--- START OF Text section ---

The second solution uses DP and the observation that we only need to care the cases where only one or zero vertice is left uncovered.

Almost Tree / Diameter: 835F
The graph is a almost tree, which contains a cycle and a bunch of trees attached to each node of the cycle. Ideally we want to enumerate the edge to delete. To do this, we can pick an arbitrary edge on the cycle, and do case analysis on whether it will be deleted. If yes, we can just run the diameter finding algorithm; If no, we can do some prefix/suffix sum around the cycle.

FFT / Segment Tree / Combinatorics: 1218E
1. While a good way to maintain single point/range update is to use a segment tree, it is still surprising to me that we can keep a frequency/sum list in each node and do convolution when merging nodes.
2. There is a step where we need to calculate array $s$ such that $$s_i = \sum_{j = 0}^{i} {{N – j}\choose{i – j}} \cdot t_j \cdot d^{i-j}$$. We can also use convolution to calculate this by spliting terms to those only related with $j$, $i – j$, $i$ respectively.
3. If we want to merge several intervals with complexity $O((n + m) \log (n + m))$. We can do this by pairing the smallest intervals together each time. This will yield a complexity of $L \log L$, where $L$ is the sum of all the intervals.

Segment Maintaining Max Prefix Sum: 1220F
We can keep the max prefix sums in a segment in two ways. One is using single point update and use a slightly more complicated merge function. Another is using lazy propagation directly on the prefix sum.

--- END OF Text section ---
--- START OF Recorded information ---

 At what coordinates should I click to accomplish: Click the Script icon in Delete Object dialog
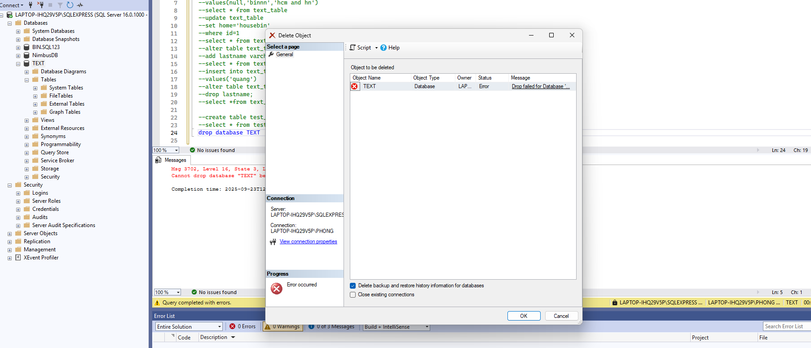353,48
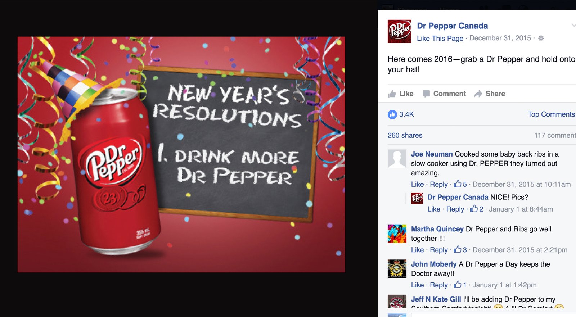Image resolution: width=576 pixels, height=317 pixels.
Task: Expand the post options chevron at top right
Action: 573,25
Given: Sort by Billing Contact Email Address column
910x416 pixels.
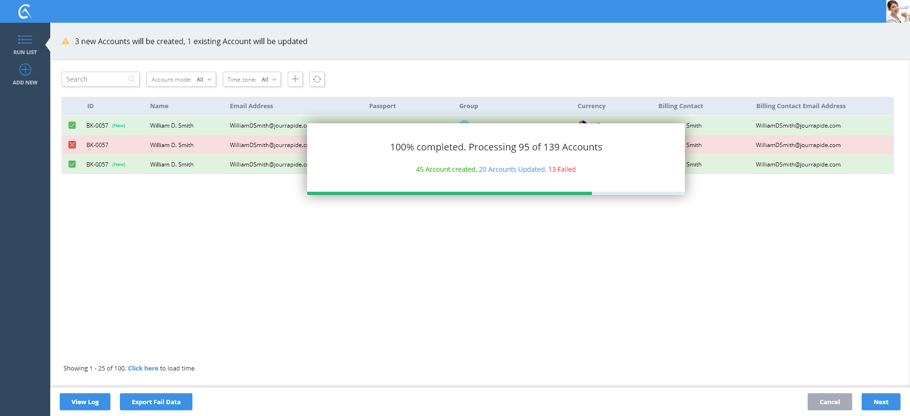Looking at the screenshot, I should pyautogui.click(x=801, y=106).
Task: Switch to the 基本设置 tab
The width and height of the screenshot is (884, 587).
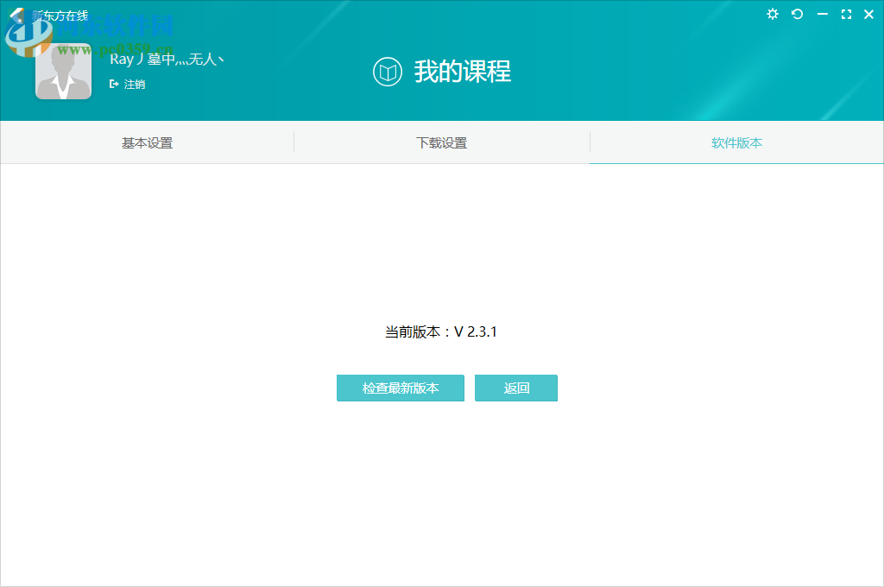Action: (147, 142)
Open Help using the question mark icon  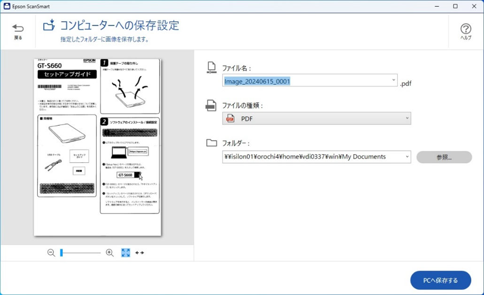pos(465,29)
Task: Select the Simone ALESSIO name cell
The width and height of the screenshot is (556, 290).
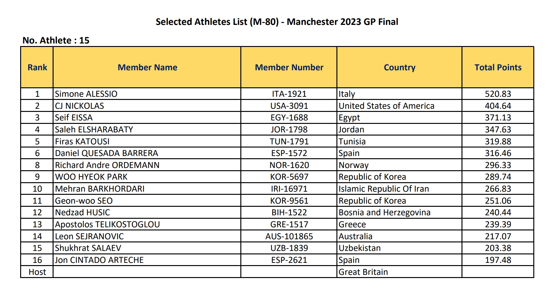Action: point(147,94)
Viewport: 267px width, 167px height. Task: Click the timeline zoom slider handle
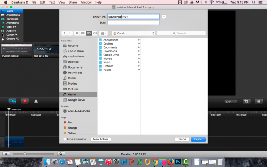tap(25, 154)
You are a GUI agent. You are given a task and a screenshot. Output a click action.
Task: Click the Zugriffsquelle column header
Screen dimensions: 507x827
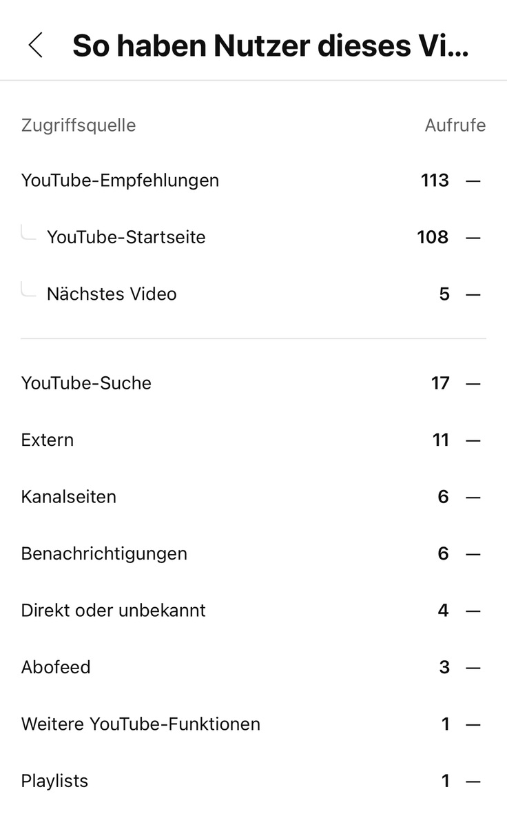[x=79, y=125]
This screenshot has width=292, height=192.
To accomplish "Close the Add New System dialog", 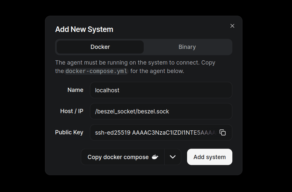I will 232,26.
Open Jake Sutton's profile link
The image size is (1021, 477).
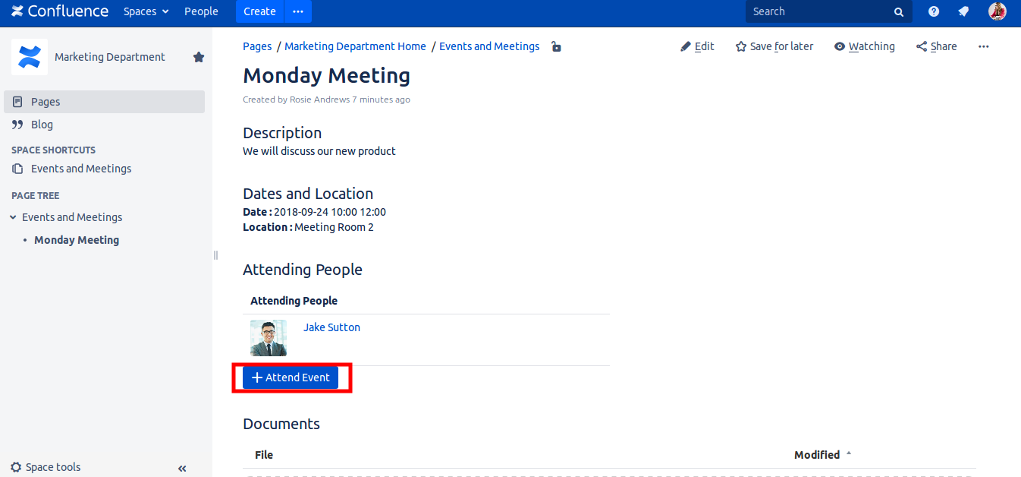331,327
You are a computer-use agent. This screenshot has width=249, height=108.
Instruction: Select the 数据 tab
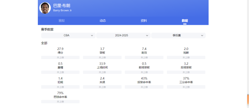pyautogui.click(x=185, y=21)
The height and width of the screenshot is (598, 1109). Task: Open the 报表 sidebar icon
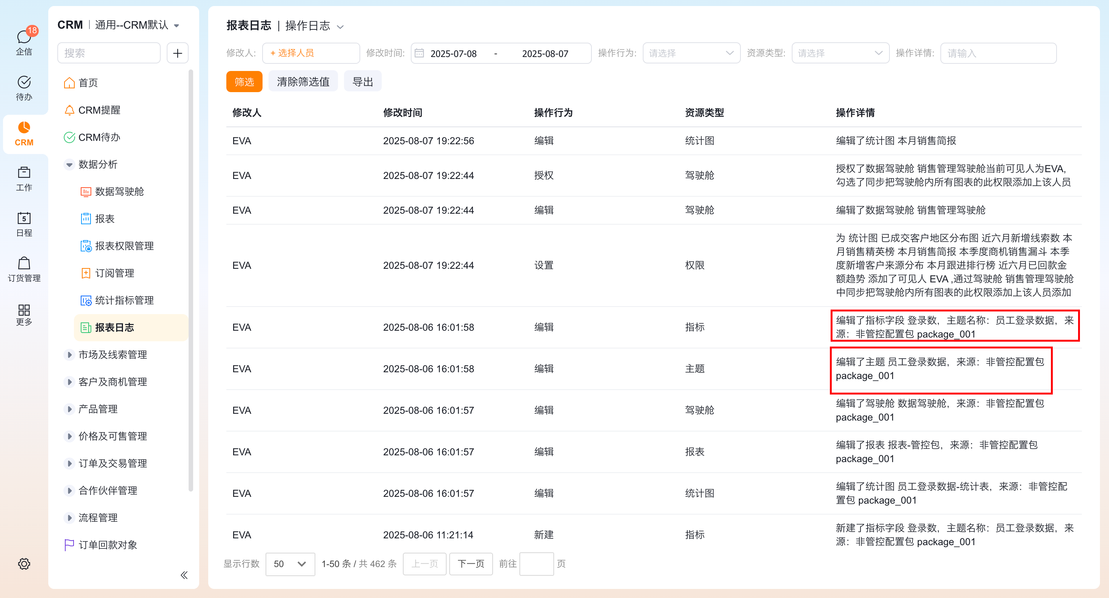pyautogui.click(x=86, y=218)
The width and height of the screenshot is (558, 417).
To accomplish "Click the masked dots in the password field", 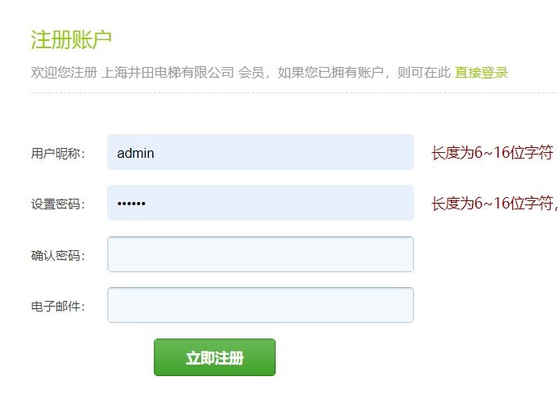I will (131, 203).
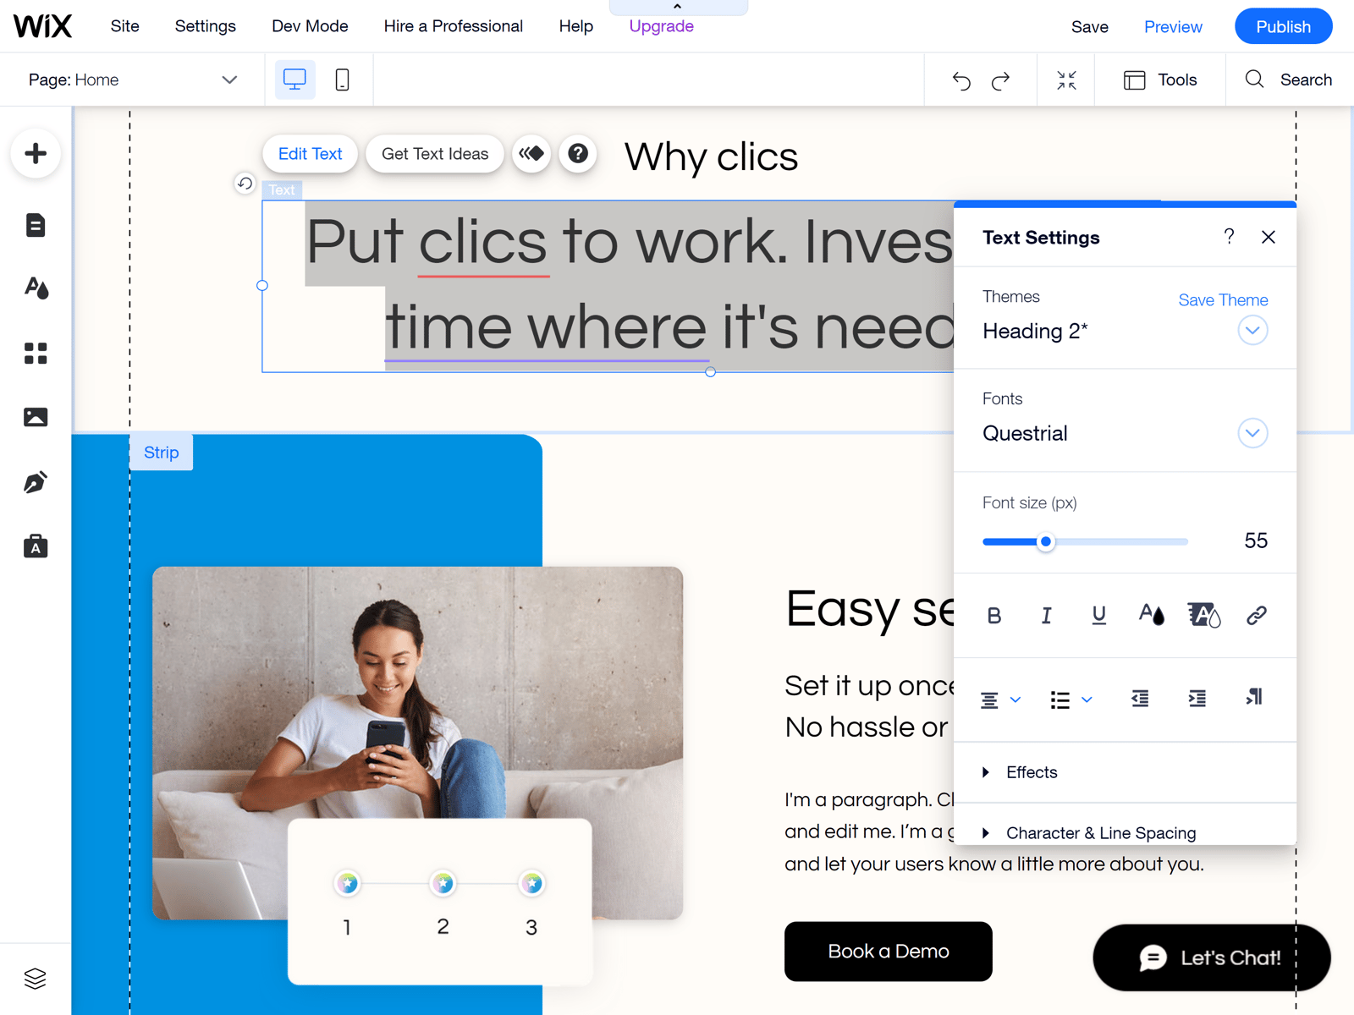1354x1015 pixels.
Task: Select the Bold formatting icon
Action: click(994, 615)
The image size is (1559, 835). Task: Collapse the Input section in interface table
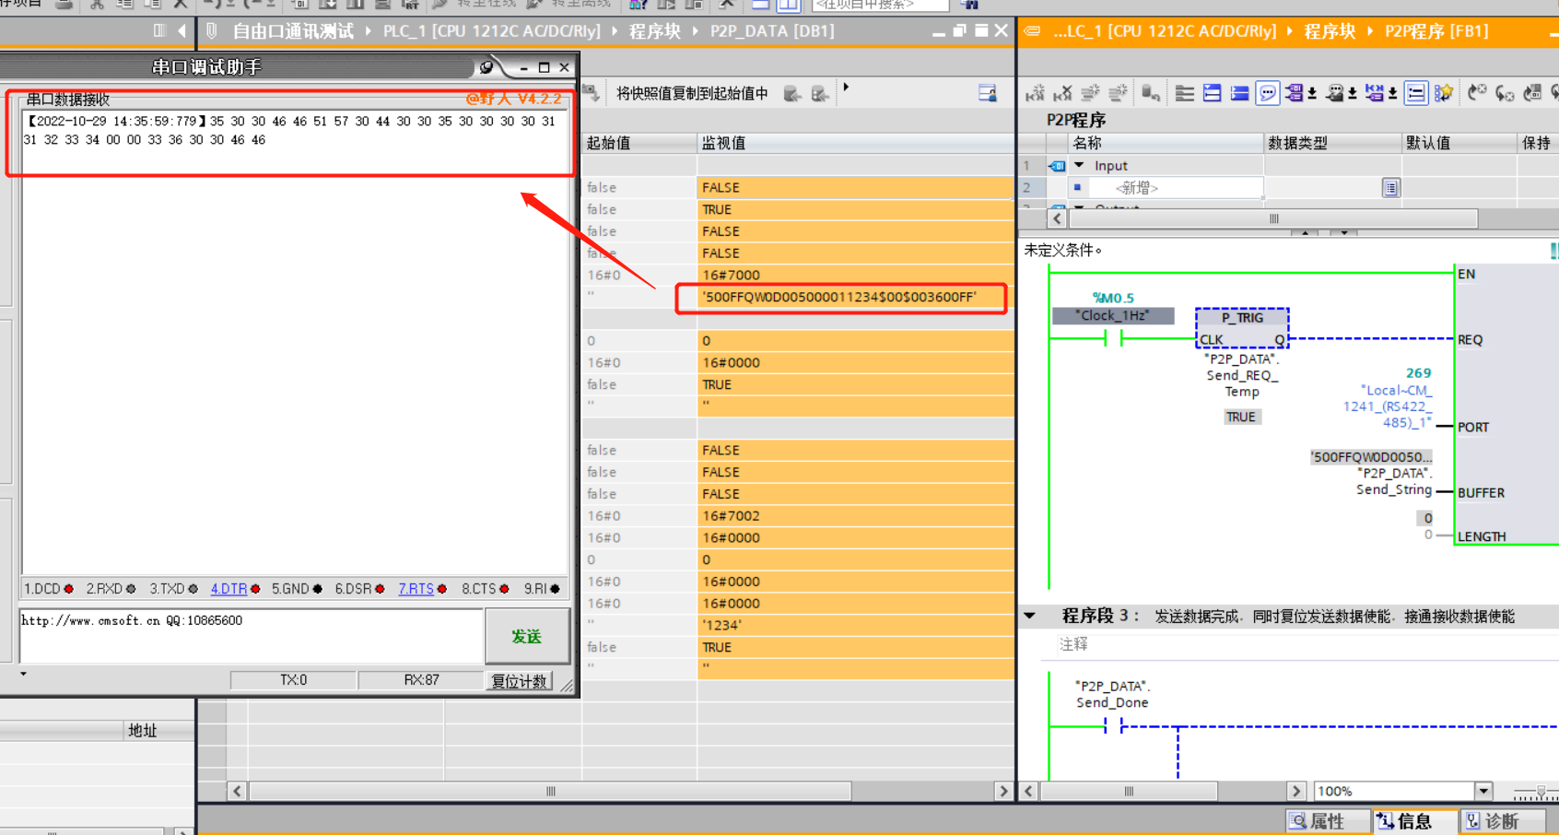pos(1079,166)
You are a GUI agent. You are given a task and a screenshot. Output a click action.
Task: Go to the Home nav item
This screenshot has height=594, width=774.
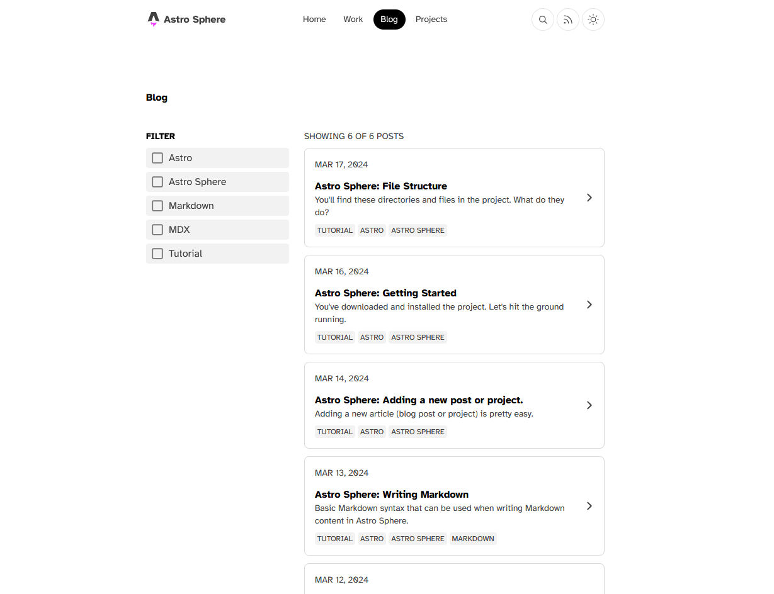tap(314, 20)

--- END OF Recorded information ---

From the programming notes, extract the passage starting with "The second solution" and going on through "when merging nodes.".

▶ **Completed task**
The second solution uses DP and the observation that we only need to care the cases where only one or zero vertice is left uncovered.

Almost Tree / Diameter: 835F
The graph is a almost tree, which contains a cycle and a bunch of trees attached to each node of the cycle. Ideally we want to enumerate the edge to delete. To do this, we can pick an arbitrary edge on the cycle, and do case analysis on whether it will be deleted. If yes, we can just run the diameter finding algorithm; If no, we can do some prefix/suffix sum around the cycle.

FFT / Segment Tree / Combinatorics: 1218E
1. While a good way to maintain single point/range update is to use a segment tree, it is still surprising to me that we can keep a frequency/sum list in each node and do convolution when merging nodes.